Document section:
▼

1571–1832
- Seats: Two

= Fowey (constituency) =

Former parliamentary constituency in the United Kingdom

Fowey was a rotten borough in Cornwall which returned two Members of Parliament to the House of Commons in the English and later British Parliament from 1571 to 1832, when it was abolished by the Great Reform Act.

==History==
The borough consisted of the town of Fowey, a seaport and market town, and the neighbouring hamlet of Mixtow. Unlike many of the most notorious Cornish rotten boroughs which were enfranchised in Tudor times, Fowey had once been a town of reasonable size, and returned members to a national council in 1340, although it had to wait until 1571 for representation in Parliament.

Fowey was a feudal tenure of the Prince of Wales, and by a judgment of 1701 the right to vote was held to rest with "the Prince's tenants", which in practice was interpreted to include all the householders paying scot and lot; there were 331 voters in 1831. However, most of the property in the borough was owned by the Rashleigh family of nearby Menabilly, and in 1816 they and the Earl of Mount Edgcumbe shared the "patronage", each having considerable influence if not quite absolute power to choose one of the MPs.

▲

(Stored data)
▼

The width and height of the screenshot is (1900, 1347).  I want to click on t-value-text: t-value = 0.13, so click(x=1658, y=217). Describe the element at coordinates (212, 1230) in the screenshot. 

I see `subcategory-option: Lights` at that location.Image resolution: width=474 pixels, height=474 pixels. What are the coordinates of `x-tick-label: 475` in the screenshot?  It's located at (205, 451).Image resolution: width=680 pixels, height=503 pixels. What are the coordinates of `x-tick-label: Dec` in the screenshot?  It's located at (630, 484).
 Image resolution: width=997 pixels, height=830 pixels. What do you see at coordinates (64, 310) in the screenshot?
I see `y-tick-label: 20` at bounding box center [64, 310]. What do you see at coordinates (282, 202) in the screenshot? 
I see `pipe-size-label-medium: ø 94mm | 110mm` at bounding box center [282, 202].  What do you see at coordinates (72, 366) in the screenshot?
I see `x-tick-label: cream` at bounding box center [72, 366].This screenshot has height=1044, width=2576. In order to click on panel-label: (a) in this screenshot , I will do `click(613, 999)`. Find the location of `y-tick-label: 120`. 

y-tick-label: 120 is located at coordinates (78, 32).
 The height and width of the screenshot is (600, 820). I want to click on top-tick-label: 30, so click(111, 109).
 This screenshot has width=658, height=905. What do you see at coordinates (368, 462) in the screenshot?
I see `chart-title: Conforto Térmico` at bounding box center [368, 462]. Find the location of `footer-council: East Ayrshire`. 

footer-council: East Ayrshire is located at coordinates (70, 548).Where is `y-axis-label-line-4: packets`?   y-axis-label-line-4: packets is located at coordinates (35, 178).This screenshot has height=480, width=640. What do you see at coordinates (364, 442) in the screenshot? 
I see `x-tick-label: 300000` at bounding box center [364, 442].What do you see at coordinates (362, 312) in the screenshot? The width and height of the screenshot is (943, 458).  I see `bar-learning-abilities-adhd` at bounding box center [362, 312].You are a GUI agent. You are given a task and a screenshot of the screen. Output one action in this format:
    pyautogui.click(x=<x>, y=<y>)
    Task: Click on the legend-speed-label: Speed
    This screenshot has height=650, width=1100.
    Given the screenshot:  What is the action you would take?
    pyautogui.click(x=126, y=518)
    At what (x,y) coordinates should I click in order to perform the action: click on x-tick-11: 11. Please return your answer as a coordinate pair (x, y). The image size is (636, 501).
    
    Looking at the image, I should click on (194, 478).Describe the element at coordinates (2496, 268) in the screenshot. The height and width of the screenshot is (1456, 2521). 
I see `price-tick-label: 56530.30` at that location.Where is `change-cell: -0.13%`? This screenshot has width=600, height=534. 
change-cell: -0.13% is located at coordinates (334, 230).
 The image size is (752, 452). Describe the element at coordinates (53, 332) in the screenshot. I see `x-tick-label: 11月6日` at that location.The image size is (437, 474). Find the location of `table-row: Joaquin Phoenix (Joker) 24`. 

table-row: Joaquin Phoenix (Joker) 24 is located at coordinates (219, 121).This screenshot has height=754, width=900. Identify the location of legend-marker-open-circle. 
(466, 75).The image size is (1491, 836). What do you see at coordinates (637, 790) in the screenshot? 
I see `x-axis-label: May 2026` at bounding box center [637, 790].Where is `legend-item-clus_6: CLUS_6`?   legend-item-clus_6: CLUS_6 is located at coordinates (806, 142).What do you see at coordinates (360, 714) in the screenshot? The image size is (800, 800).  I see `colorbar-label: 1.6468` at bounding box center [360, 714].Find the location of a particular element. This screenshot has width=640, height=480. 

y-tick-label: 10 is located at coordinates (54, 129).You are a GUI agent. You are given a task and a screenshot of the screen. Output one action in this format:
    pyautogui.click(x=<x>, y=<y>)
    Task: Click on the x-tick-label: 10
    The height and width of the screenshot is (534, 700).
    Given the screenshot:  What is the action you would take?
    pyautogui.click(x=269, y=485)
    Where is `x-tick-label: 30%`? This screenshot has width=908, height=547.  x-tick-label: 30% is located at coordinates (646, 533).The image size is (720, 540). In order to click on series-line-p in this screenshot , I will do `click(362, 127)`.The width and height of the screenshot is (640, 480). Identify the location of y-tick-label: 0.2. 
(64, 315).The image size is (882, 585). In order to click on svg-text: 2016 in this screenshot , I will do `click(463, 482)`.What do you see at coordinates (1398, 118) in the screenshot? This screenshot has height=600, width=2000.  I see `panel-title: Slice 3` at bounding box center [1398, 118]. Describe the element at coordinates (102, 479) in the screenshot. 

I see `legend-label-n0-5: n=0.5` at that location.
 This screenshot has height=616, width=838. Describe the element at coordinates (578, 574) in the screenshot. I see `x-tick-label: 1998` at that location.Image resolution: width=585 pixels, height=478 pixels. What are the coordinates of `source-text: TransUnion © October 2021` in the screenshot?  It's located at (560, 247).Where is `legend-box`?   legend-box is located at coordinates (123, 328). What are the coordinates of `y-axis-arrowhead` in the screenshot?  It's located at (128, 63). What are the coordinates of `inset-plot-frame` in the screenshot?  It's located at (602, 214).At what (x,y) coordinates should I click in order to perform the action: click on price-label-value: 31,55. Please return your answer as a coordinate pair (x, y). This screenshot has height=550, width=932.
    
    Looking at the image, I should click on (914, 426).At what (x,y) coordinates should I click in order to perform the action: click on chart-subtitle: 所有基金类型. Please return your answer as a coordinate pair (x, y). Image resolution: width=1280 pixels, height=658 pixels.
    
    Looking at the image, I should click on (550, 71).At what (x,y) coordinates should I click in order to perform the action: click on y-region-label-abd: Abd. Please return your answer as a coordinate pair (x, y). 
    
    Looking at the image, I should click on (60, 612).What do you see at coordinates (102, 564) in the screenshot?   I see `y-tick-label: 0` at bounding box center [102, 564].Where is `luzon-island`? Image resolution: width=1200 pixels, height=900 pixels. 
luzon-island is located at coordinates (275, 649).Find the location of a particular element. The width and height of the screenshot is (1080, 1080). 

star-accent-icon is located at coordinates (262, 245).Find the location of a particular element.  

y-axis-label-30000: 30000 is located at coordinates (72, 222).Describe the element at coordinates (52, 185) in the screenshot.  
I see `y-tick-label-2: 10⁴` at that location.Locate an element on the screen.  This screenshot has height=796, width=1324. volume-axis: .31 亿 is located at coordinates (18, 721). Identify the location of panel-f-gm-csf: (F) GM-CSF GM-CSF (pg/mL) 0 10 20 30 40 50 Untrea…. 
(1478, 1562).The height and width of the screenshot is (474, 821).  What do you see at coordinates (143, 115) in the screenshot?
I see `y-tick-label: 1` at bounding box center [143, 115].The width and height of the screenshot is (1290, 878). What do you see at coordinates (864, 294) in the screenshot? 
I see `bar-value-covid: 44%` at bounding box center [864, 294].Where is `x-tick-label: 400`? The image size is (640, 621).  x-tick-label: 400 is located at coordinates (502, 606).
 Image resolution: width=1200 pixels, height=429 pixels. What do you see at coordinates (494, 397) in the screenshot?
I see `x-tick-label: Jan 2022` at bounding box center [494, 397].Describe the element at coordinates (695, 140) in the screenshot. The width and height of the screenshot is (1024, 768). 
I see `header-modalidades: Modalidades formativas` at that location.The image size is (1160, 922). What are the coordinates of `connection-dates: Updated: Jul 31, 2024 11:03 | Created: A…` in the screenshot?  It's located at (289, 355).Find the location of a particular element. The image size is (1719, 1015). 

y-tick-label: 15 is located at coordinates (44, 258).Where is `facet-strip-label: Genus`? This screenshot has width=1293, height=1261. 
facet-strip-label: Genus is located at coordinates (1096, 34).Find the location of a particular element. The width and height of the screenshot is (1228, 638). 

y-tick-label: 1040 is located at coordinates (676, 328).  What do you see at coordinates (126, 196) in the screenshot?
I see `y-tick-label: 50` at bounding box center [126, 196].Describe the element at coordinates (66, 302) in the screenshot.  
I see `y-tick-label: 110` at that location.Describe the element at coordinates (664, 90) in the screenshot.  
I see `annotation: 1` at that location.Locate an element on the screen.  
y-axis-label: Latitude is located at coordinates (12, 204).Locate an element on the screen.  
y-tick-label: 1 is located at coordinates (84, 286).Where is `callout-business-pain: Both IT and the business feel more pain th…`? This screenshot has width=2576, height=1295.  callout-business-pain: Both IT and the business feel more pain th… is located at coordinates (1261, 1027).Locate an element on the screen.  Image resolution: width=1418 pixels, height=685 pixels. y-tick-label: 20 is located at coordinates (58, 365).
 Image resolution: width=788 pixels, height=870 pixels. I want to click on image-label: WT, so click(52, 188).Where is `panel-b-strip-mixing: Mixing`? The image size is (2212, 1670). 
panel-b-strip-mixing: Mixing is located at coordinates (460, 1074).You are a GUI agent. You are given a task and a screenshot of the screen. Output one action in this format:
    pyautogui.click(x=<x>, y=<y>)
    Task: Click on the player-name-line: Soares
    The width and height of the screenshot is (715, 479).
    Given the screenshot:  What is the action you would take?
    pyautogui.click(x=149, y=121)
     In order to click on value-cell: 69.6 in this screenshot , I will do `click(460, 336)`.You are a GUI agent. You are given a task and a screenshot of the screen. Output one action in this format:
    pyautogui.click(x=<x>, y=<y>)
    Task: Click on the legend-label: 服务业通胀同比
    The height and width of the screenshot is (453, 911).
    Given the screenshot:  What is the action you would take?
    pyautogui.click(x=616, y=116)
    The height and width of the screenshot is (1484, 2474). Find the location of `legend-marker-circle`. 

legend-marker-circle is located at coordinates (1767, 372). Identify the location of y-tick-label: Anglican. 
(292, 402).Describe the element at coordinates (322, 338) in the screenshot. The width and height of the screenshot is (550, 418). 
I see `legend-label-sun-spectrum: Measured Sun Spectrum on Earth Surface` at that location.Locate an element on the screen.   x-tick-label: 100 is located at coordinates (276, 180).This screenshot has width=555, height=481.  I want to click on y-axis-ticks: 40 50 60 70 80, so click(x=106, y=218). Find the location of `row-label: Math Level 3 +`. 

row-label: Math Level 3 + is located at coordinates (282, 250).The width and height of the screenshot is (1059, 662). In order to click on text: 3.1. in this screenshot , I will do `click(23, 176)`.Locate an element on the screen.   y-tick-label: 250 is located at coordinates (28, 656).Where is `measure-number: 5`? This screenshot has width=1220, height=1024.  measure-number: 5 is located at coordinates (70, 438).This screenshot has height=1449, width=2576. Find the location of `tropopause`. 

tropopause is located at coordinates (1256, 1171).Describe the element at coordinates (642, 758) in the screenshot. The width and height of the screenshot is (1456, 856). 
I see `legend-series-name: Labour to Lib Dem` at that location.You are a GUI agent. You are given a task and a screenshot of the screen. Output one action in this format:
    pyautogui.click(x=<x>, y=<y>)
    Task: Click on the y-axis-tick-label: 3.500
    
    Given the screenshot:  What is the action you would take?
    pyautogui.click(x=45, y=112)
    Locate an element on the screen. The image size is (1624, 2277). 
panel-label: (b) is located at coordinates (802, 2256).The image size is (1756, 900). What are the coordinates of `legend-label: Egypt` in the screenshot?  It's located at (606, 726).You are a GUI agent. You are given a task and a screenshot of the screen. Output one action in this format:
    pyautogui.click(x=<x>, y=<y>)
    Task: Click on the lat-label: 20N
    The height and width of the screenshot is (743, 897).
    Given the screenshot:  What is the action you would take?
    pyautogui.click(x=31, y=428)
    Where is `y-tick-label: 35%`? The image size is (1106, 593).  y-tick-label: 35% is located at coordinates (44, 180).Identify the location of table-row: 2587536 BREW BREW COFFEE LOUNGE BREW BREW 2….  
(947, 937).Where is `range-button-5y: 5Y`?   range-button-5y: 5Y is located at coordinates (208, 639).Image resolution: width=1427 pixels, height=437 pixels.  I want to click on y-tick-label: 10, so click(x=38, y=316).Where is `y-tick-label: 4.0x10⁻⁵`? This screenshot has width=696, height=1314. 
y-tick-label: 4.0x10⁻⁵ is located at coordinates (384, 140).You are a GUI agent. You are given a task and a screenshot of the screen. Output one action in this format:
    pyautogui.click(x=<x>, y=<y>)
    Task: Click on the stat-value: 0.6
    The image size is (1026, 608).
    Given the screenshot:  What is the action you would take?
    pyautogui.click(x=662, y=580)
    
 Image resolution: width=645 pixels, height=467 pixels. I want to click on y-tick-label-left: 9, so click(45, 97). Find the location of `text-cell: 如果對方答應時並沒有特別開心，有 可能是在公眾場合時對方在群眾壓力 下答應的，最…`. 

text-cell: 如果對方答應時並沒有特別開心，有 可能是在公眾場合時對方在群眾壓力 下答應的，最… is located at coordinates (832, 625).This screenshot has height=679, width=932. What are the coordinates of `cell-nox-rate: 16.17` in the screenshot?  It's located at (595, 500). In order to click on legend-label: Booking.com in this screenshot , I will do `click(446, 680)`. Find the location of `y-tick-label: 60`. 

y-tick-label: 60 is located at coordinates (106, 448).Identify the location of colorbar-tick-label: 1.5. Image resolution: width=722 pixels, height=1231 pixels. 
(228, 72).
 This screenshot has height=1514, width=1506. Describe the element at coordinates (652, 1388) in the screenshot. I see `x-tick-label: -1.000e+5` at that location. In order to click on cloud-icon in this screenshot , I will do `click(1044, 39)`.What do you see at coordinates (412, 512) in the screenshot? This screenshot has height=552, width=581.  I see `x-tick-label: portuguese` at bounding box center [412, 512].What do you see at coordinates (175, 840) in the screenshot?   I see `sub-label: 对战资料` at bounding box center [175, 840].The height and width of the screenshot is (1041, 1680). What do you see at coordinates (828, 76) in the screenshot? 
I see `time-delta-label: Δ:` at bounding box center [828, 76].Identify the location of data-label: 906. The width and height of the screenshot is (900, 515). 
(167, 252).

▲

Required tasks:
- A) In the Fowey constituency article, how many voters were there in 1831?
- B) List every year mentioned in the Fowey constituency article.
- C) Write out the part of the Fowey constituency article from "Fowey was a feudal" to "of the MPs.".

Responses:
- A) 331

- B) 1340, 1571, 1701, 1816, 1831, 1832

- C)
Fowey was a feudal tenure of the Prince of Wales, and by a judgment of 1701 the right to vote was held to rest with "the Prince's tenants", which in practice was interpreted to include all the householders paying scot and lot; there were 331 voters in 1831. However, most of the property in the borough was owned by the Rashleigh family of nearby Menabilly, and in 1816 they and the Earl of Mount Edgcumbe shared the "patronage", each having considerable influence if not quite absolute power to choose one of the MPs.